While it may be cute to dress twins up in identical clothing and provide identical bedding and toys, there will come a time when they want to be viewed as individuals. Although choices and likes may remain the same as his or her twin, they could just as easily begin to differentiate themselves from the other. In order for your child to grow as an individual, you need to give them those choices and let them develop their own personalities.
1. Comparisons and Labels – Sometimes it may be hard on a parent, but you need to stay away from comparing one child to the other. Saying things like, “your brother likes it” and “why can’t you be more like your sister” can be some of the utmost disparaging remarks you can make to someone who is trying to solidify himself or herself from the other. Sayings such as these can also make it seem you are putting emphasis on the allure of the other twin.
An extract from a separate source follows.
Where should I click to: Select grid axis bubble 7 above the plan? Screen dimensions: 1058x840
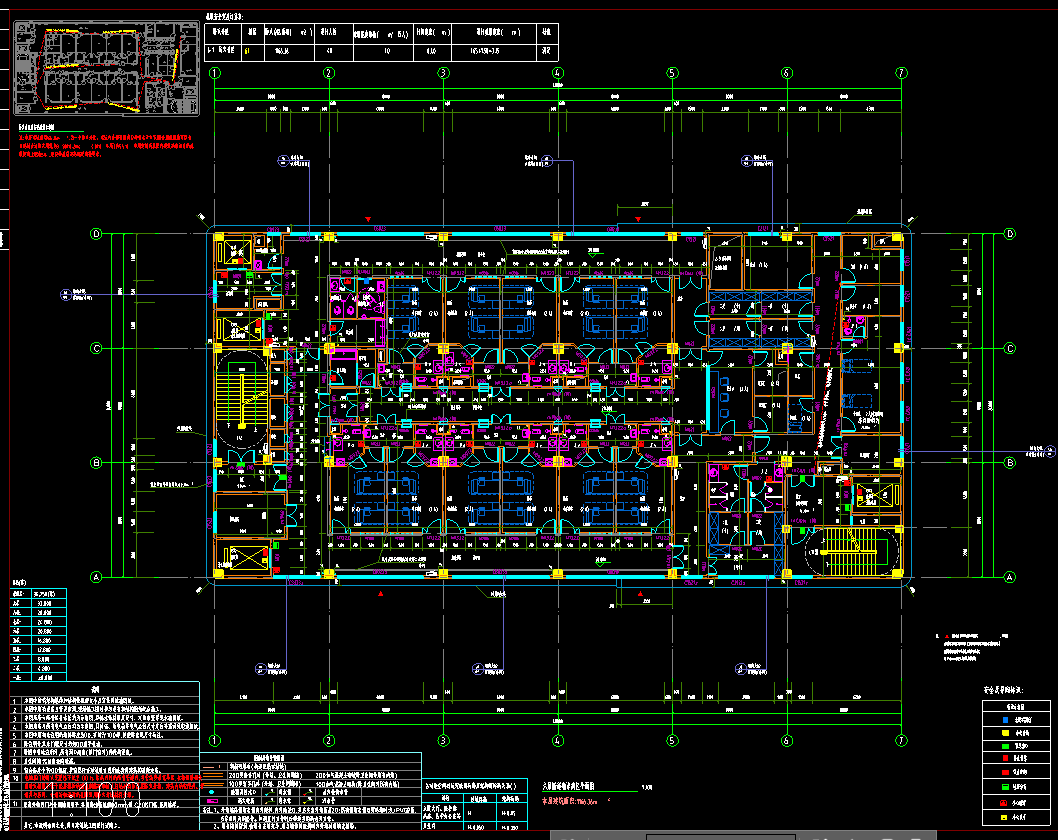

You don’t want to split your affections and you need to realize that each child is going to look at the world differently.
2. Food Choices – Allowing them to choose their own meals can be beneficial to each child securing their individuality. His or her tastes are going to change over time and there is nothing to say that each child will prefer the same dish that his or her twin enjoys. Something as simple as food can make a difference in how children feel about themselves and empower them to make future decisions.
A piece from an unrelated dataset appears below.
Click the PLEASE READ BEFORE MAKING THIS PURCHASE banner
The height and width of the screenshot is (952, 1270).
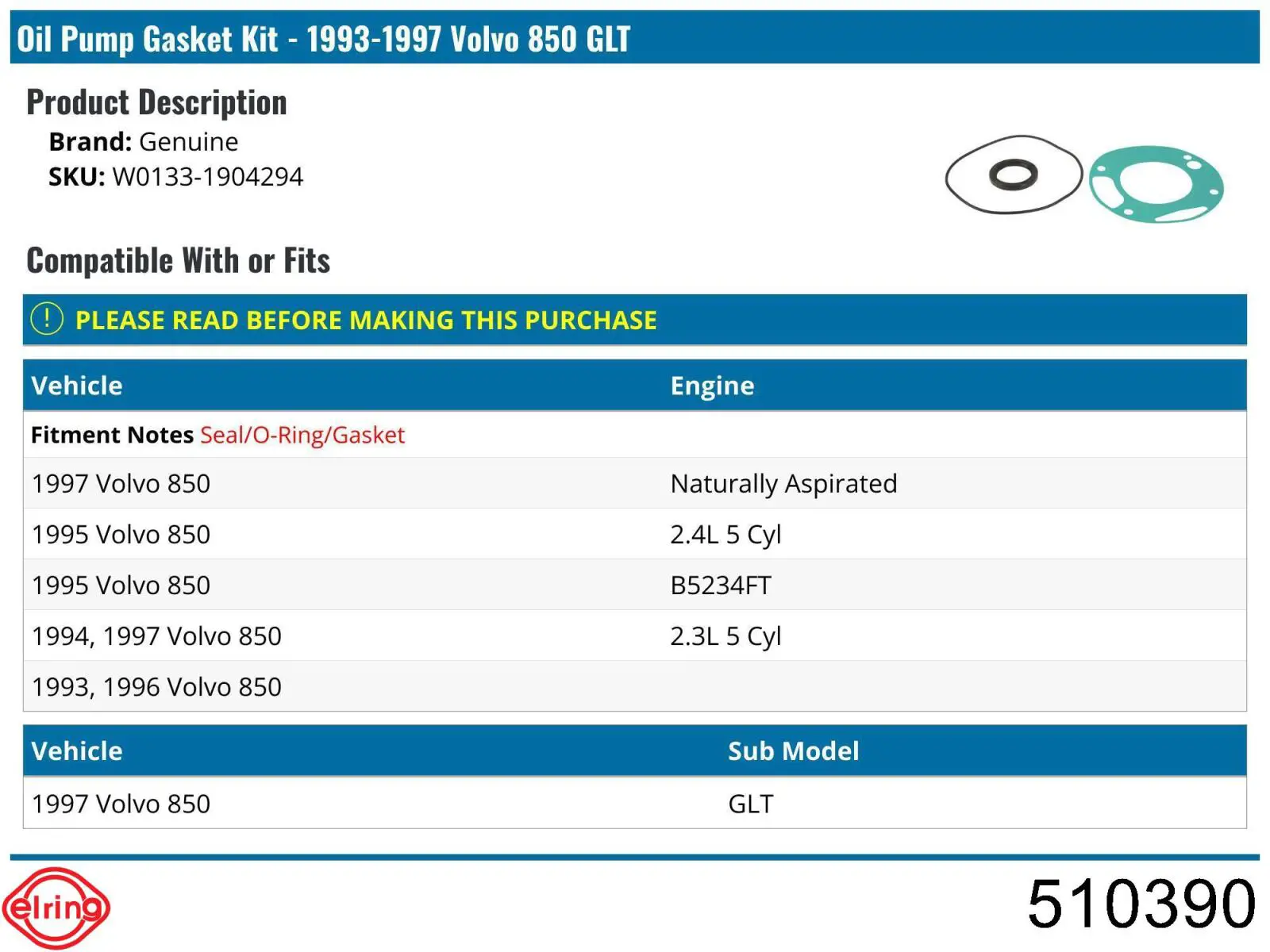click(x=634, y=320)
3. Clothes – Avoid forcing them to dress alike. If they wish to wear the same clothes, then that is their decision to make. However, too many parents force wearing alike onto their children in order to promote that they are indeed twins. Allow them to choose their own wardrobe and encourage the individuality.
4. One-on-One – In order to help promote individuality, spend one-on-one time with each child separately, but equally. Try to avoid spending more time with one over the other. This could seem like favoritism. Let the child specify which activity he or she would like to do with you. This helps him or her develop decisions on the child’s own without being influenced by the twin. Passive and submissive behaviors in one child could make it seem like they’re alike when they’re truly not.
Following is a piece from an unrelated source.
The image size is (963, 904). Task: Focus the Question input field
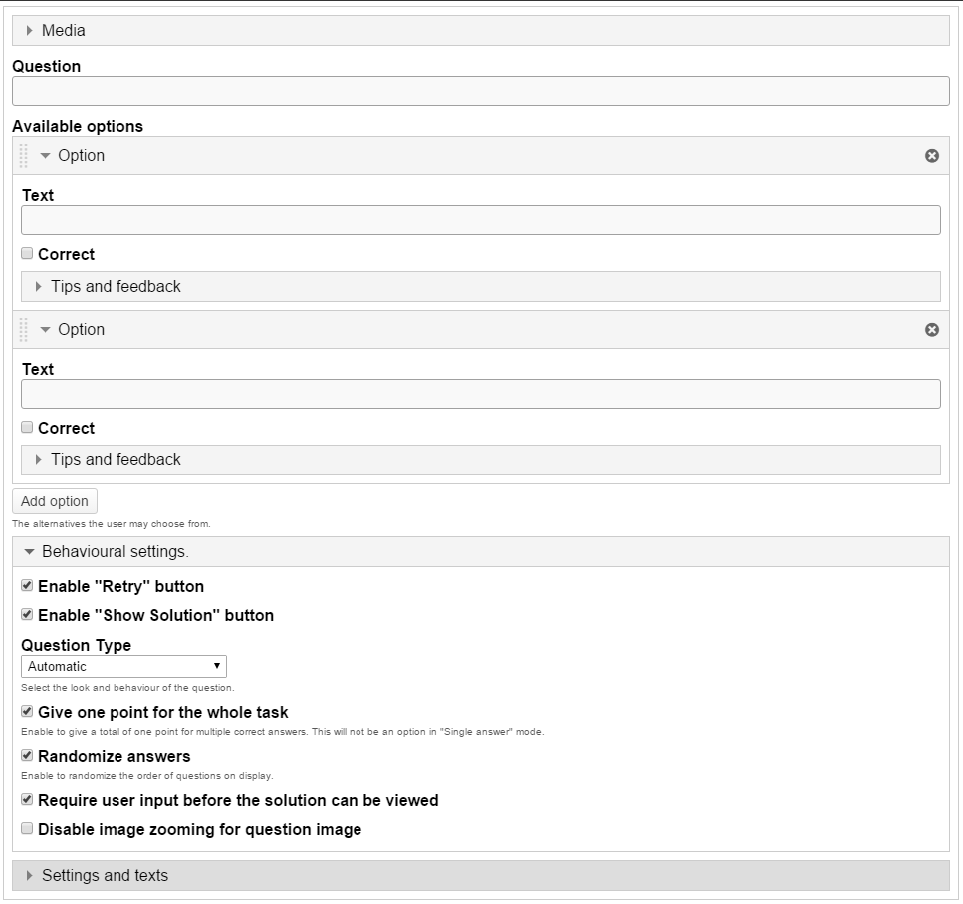(480, 92)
5. Birthdays – When it comes to the birthday cake, let each sibling decide which one he or she would rather have. Instead of one large cake for both of them to share, why not use two smaller cakes each with their own candles for the children to blow out individually? This could help the child signify that although the date on the calendar is shared with their sibling, it is still a special day for him or her as an individual.
Although the above helps develop individuality, don’t try to discourage a bond that twins have the ability to form. They may simply enjoy being the same as their twin and prefer to remain that way. Allow them the chance to discover themselves without driving a wedge in between them. You can promote individuality without forcing it on them. Allow each to make their own decisions and let situations develop from there.
This post is contributed by Christine Maddox. Currently she is pursuing her Master’s degree from University of Texas as well as blogging for www.4nannies.com. She loves to write anything related to parenting, kids, nanny care etc. Send Christine an email
Foodie in WVJune 28, 2013
My two cousins were twins and my aunt tried dressing them alike, putting them in the same classes etc. They hated it and when they were old enough told my aunt 🙂 Great tips!
SuzanneJune 28, 2013
Thanks it was a great article by Christine. My girls love to have the same outfits but seem to wear them when they want to, unless they just both love the top and have to wear it as the other is as well. I try and dress them differently but they decide if they want to look the same. We were trying to see if the kids might make it in modelling or TV and earn money for their future and I dressed them the same as we were showing casting agents that they are they look similar as they would share a role if so blessed with a job. We were not lucky in securing this and gave up. I would like to do it again but hate the thought of paying for being a member of the organization if we never get a job. I think we will take our lead from the girls and see how we go.
TamaraJune 29, 2013
Couldn’t agree more, I think babies are individual from day one, and its wrong to push sameness on a child simply because they are twin, its actually a pet hate of mine when people do it, especially when they become frustrated when you cannot tell their kids apart, I have had friends in the past get upset at me over this. No person is alike we are all different, even if we look the same.
SuzanneJune 29, 2013
Thanks Tamara, I try to allow the girls to do their own thing and give them the chance to dress differently and also do different activities. It depends on them though as they are so close they tend to want to do the same things. I want to value the difference and also embrace the closeness of them as twins. It is nice that they are so close but sometimes hard as they don’t want to be apart.